In the case of the Last Judgment drawing, light chalk marks suggest emerging forms, some resolved and shaped with darker outlines. Cross-hatching over the clouds of decision, or indecision, set the groups into relief. All of the figures in the compositional and the larger life studies are drawn nude, as was usual for Michelangelo. In the Last Judgment, however, they remain naked – a controversial choice that became a cause célèbre about artistic expression and religious decorum.

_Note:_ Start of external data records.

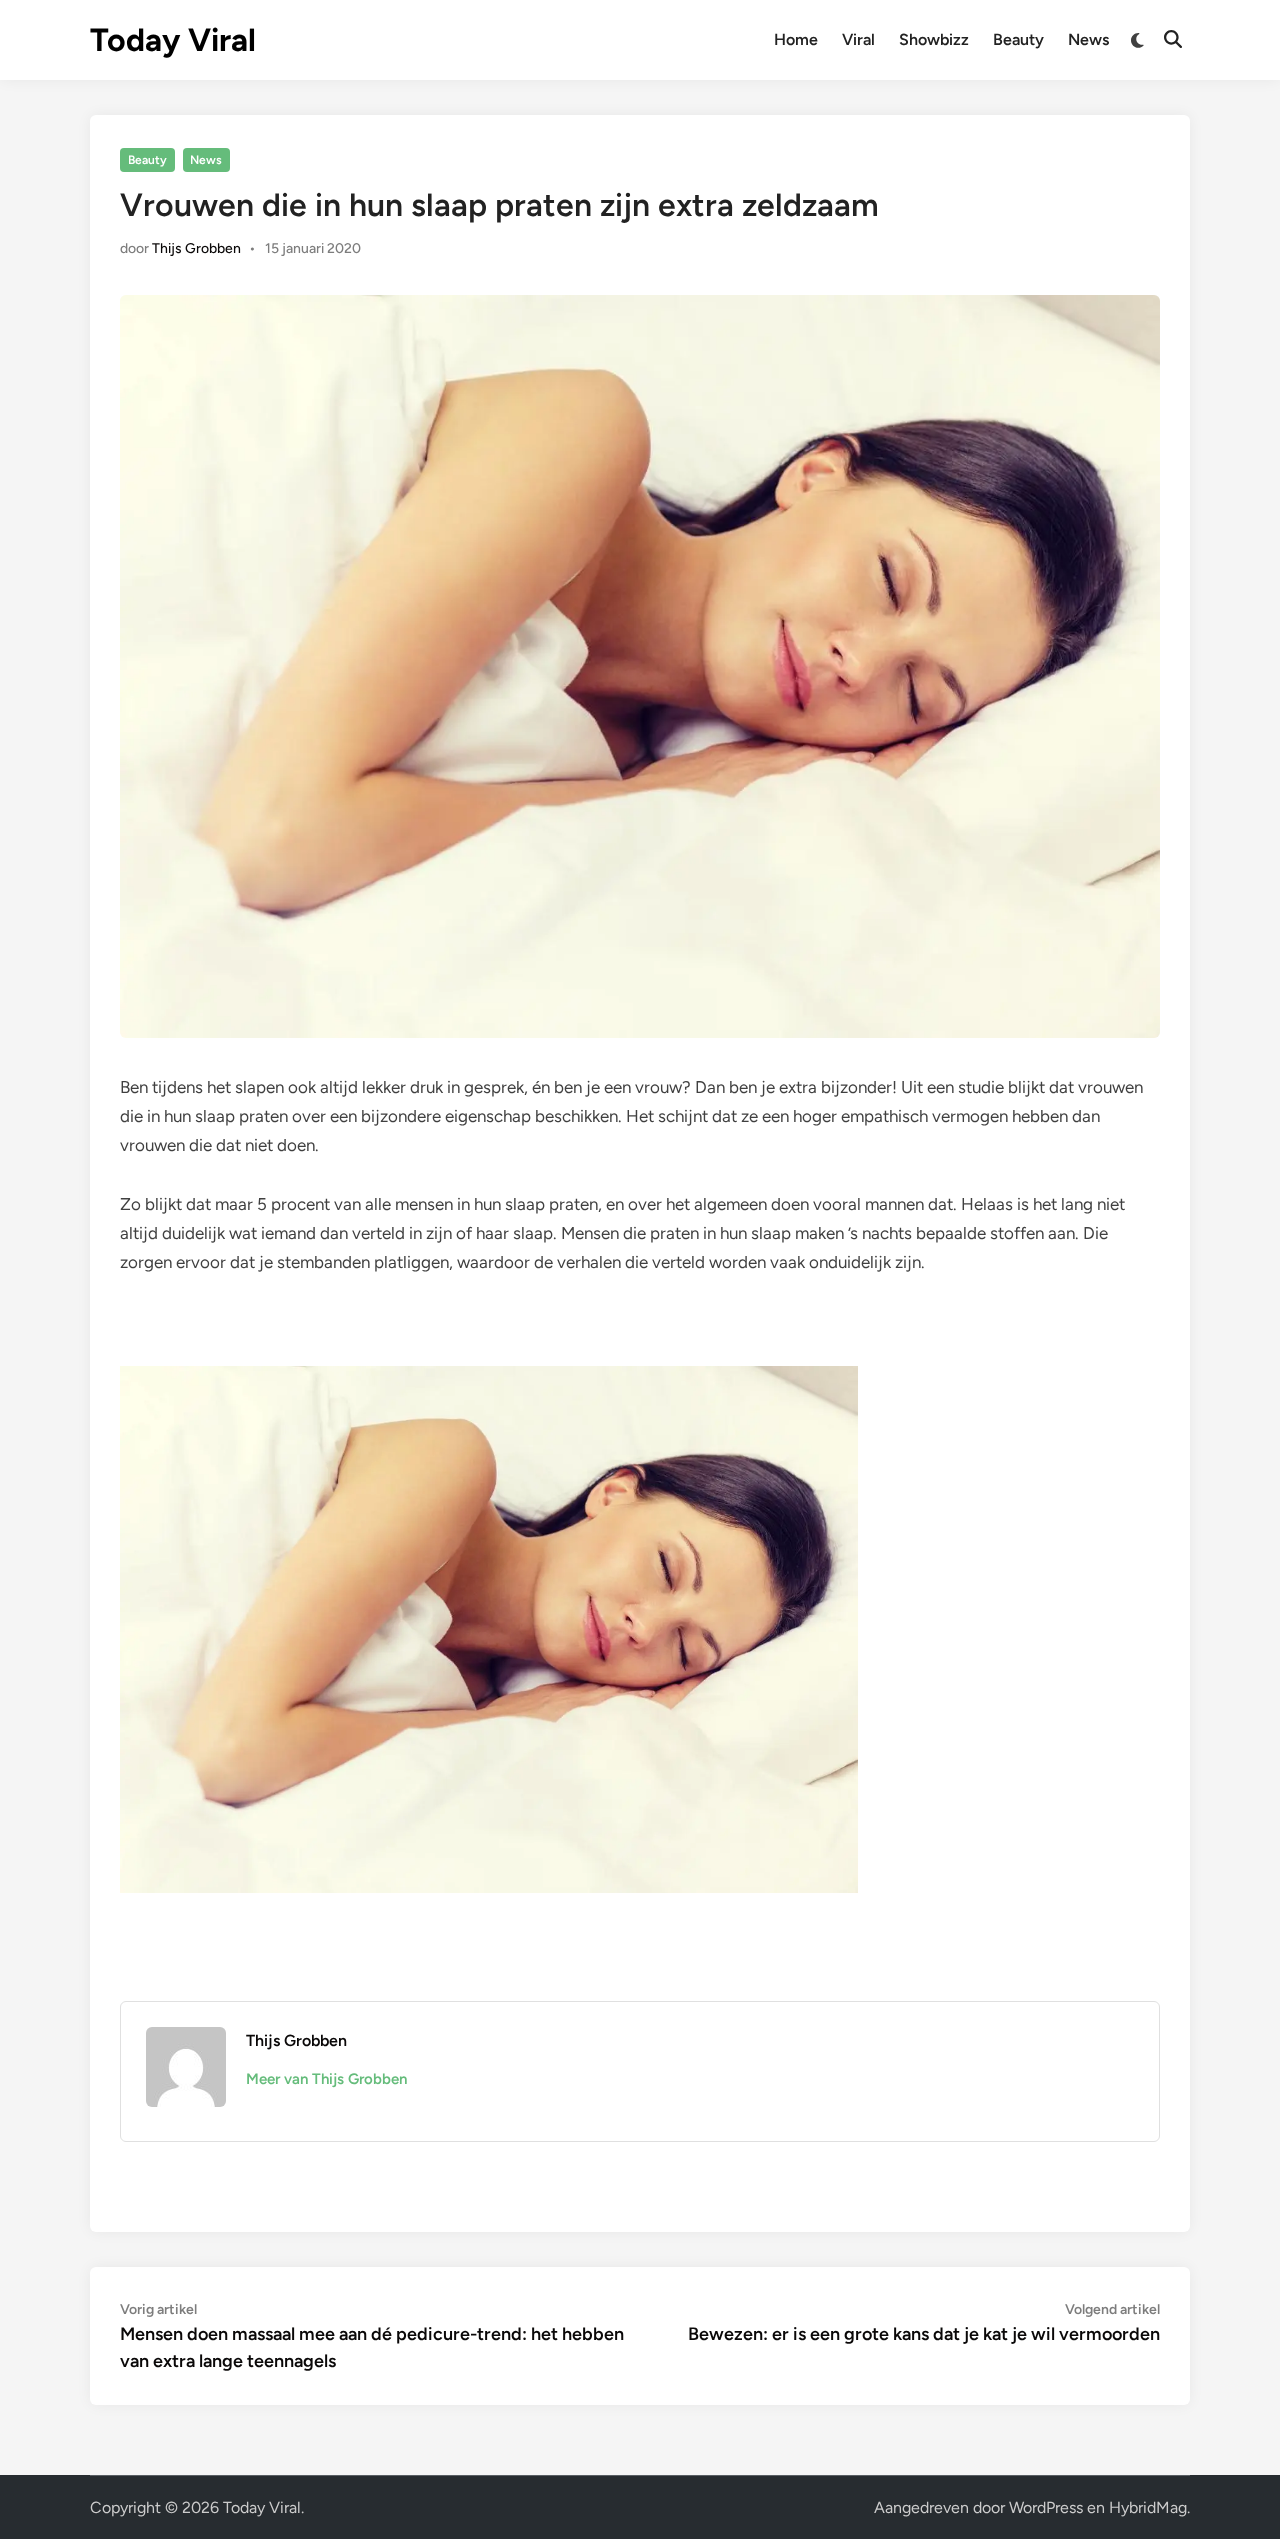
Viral (858, 39)
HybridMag (1148, 2507)
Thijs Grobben (196, 248)
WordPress (1046, 2507)
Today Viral (173, 40)
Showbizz (934, 39)
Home (796, 39)
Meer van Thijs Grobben (326, 2079)
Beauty (1018, 39)
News (1088, 39)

The dominance of black chalk as the medium for the Last Judgment studies is a striking feature of Michelangelo’s practice from the 1530s onwards. That his pen was to hand is demonstrated in the careful calligraphy of his letters and its use in architectural draughtsmanship, thoroughly represented in the exhibition. Perhaps he favoured black chalk for figure studies because it could be rubbed and also readily controlled to achieve different effects, from sharp lines to murky depths. Going from the polished, ivory-like surfaces evoked in the Christ on the Cross that Michelangelo presented to Vittoria Colonna for her spiritual meditations in around 1543 to the shadowy crucified Christs of his later contemplation of the Passion is proof of that versatility. Yet what explains the paucity of drawings for complex commissions? To what degree are the fragmentary (and often literally fragmented) remains of Michelangelo’s drawing practice simply the hardiest survivors of a long history? Or to what degree do they, at least in some part, represent the result of Michelangelo’s deliberate shaping of his reputation? As much as he suffered the indignity of growing old, Michelangelo was keenly aware that he was in a position to fashion his own legacy.

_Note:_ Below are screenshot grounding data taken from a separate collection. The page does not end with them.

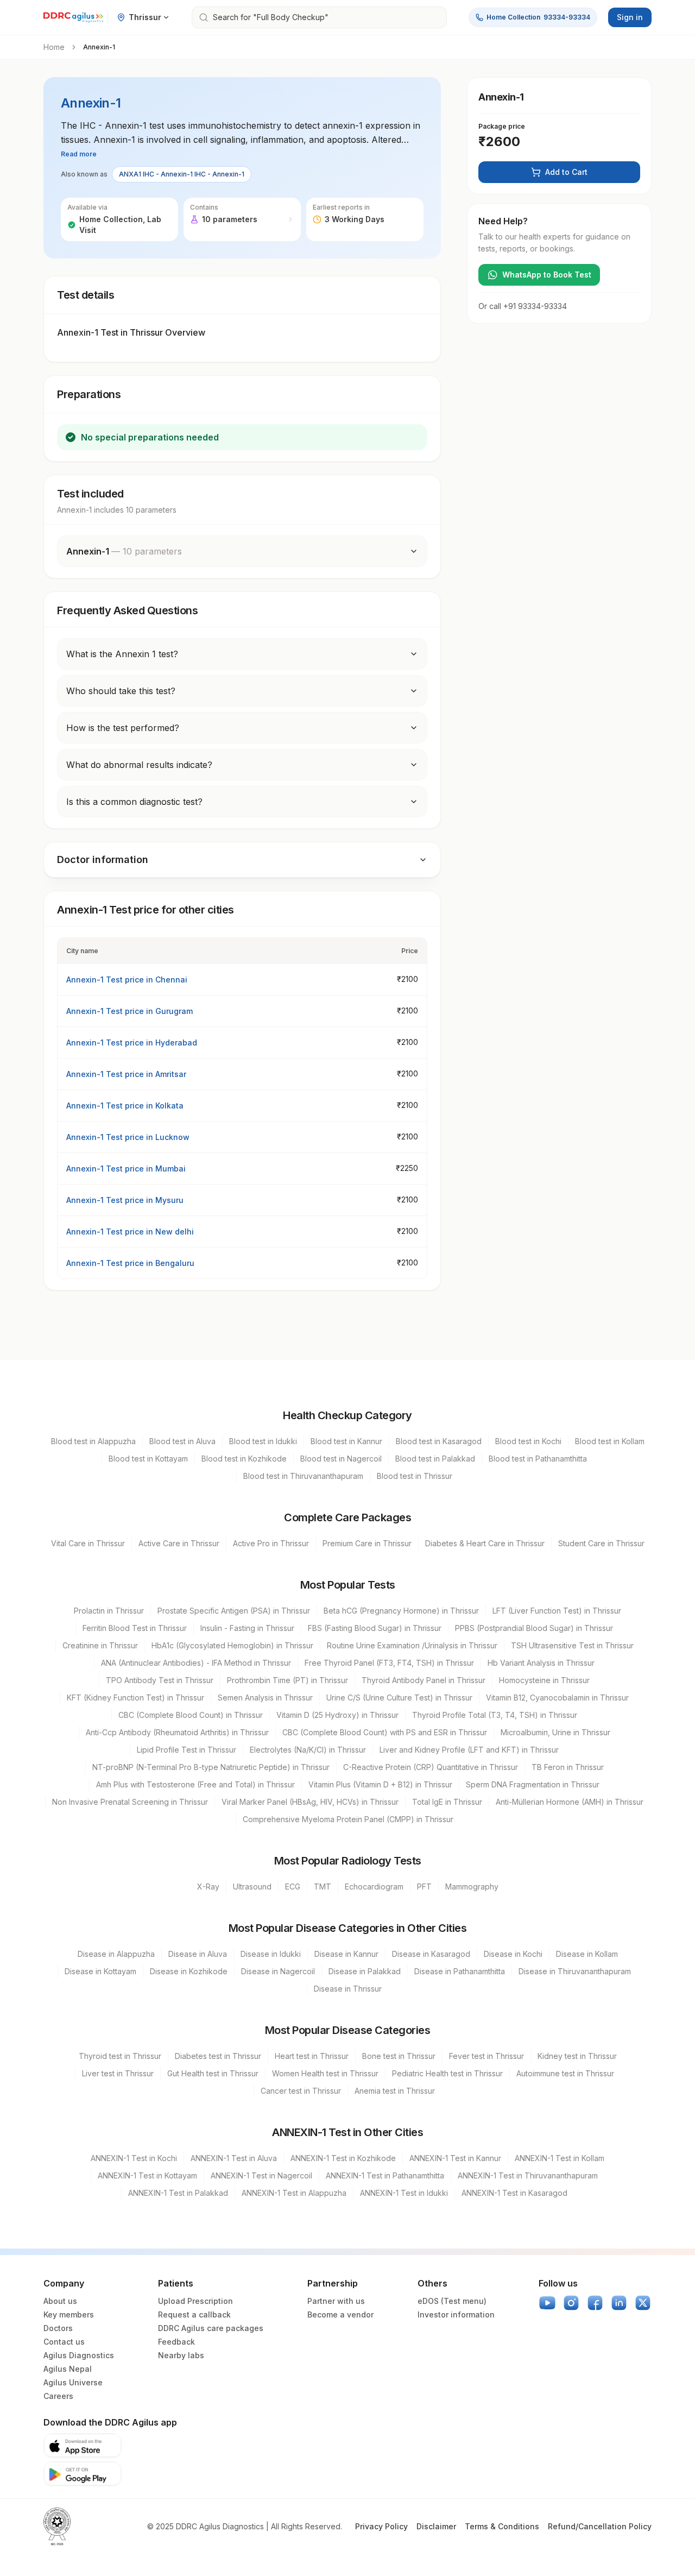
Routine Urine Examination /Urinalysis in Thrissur (412, 1645)
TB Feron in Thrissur (568, 1767)
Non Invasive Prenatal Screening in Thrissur (130, 1801)
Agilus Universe (73, 2382)
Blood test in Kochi (528, 1441)
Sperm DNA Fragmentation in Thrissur (532, 1784)
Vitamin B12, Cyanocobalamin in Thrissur (557, 1697)
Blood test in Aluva (182, 1441)
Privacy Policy (381, 2526)
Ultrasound (252, 1886)
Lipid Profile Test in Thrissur (186, 1749)
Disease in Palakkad (364, 1971)
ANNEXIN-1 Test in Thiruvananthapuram (528, 2175)
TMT (322, 1886)
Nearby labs (181, 2355)
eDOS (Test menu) (452, 2301)
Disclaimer (436, 2526)
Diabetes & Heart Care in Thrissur (485, 1543)
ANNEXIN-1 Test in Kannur (455, 2158)
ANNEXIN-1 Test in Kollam (559, 2158)
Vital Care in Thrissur (88, 1543)
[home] (73, 17)
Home (54, 47)
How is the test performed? (122, 727)
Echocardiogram (374, 1886)
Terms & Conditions (502, 2526)
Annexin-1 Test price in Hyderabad (131, 1042)
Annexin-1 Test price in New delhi (130, 1231)
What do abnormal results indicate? (139, 764)
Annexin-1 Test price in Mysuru (125, 1200)
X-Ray (208, 1886)
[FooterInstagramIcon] (571, 2303)
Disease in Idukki (271, 1953)
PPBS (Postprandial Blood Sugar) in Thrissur (534, 1628)
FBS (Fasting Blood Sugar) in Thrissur (374, 1628)
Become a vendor (340, 2314)
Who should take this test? (120, 690)
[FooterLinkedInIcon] (619, 2303)
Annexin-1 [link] (99, 47)
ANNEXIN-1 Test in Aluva (234, 2158)
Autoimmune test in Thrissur (565, 2073)
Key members (68, 2314)
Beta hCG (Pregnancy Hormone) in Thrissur (401, 1610)
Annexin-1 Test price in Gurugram (129, 1011)
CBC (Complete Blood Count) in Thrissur (190, 1715)
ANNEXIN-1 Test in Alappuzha (294, 2192)
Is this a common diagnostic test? (134, 801)
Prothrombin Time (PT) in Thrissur (287, 1680)
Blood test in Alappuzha (93, 1441)
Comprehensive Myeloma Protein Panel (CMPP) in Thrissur (348, 1819)
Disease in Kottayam (100, 1971)
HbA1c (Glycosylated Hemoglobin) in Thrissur (232, 1645)
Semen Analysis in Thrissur (265, 1697)
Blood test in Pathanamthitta (538, 1458)
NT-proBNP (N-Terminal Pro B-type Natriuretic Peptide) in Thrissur (211, 1767)
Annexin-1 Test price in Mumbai (126, 1168)
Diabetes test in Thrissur (218, 2056)
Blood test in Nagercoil (341, 1458)
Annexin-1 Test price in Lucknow (127, 1137)
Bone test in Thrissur (398, 2056)
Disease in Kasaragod (431, 1953)
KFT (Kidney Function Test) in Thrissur (135, 1697)
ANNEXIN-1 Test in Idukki (404, 2192)
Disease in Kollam (587, 1953)
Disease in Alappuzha (116, 1953)
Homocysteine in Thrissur (544, 1680)
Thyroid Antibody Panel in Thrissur (423, 1680)
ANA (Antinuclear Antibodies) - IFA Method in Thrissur (196, 1662)
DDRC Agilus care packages (210, 2328)
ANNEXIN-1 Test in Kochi (134, 2158)
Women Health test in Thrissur (325, 2073)
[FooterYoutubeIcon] (547, 2303)
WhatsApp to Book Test (546, 274)
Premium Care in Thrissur (367, 1543)
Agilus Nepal (67, 2368)
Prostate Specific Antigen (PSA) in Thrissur (233, 1610)
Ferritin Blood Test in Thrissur (135, 1628)
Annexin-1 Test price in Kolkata (125, 1105)
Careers (58, 2396)
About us (60, 2301)
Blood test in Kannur (346, 1441)
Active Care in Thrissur (178, 1543)
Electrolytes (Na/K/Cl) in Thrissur (308, 1749)
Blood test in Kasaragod (439, 1441)
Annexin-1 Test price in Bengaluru (130, 1263)
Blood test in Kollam (610, 1441)
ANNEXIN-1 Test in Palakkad (178, 2192)
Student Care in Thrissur (601, 1543)
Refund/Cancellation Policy (600, 2526)
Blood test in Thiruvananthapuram (303, 1476)
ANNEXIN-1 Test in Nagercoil (261, 2175)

The exhibition offers a rare occasion to see how Michelangelo’s artistic, emotional and devotional life evolved in times of religious crisis and reform. It demonstrates how he was able to give spiritual conviction pictorial and poetic form. It shows how he answered constant demands for works by his hand and for his expertise with a strategic deployment of his talents as draughtsman and designer, correspondent and poet. Drawings, paintings and prints reveal his increasingly systematic delegation of the planning and execution of projects, from the production and replication of relatively small-scale devotional pictures to reconceiving and supervising the construction of St Peter’s Basilica. His creative impulses endured even as he complained that he could no longer draw a straight line or that he was so old that writing was a chore (so he told his nephew in June 1562 in a letter thanking him for the 43 flasks of Trebbiano wine sent from Florence). Michelangelo’s genius served him well while he grudgingly adapted to the infirmities of age, proving the prophetic truth of his own verses: ‘No one has mastery / before reaching the end / of his art and his life.’
‘Michelangelo: the last decades’ is at the British Museum until 28 July.